• Exercise goal
Read through the lines below for the string "menu" and copy each one that has it.

• Records for this task
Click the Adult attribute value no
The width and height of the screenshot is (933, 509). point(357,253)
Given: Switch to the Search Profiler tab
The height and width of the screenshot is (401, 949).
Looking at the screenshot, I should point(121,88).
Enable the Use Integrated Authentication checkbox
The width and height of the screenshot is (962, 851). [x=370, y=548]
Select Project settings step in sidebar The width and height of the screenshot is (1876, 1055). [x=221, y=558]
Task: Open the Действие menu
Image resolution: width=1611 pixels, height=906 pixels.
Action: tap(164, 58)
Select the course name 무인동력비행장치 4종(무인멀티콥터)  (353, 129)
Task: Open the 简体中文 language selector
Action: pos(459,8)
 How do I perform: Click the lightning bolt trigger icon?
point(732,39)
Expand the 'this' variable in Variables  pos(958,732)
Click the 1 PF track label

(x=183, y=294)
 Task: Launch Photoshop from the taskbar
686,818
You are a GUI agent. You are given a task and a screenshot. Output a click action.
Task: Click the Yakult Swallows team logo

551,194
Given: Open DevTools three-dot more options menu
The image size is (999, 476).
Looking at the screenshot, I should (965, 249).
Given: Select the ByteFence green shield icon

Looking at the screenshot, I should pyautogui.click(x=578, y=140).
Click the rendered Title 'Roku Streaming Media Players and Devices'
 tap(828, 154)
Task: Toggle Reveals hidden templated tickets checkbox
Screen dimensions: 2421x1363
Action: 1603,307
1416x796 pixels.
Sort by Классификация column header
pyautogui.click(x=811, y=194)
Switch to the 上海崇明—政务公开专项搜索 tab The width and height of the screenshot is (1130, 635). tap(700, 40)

• Exercise response
Task: Open the Действие menu
Given: Open DevTools three-dot more options menu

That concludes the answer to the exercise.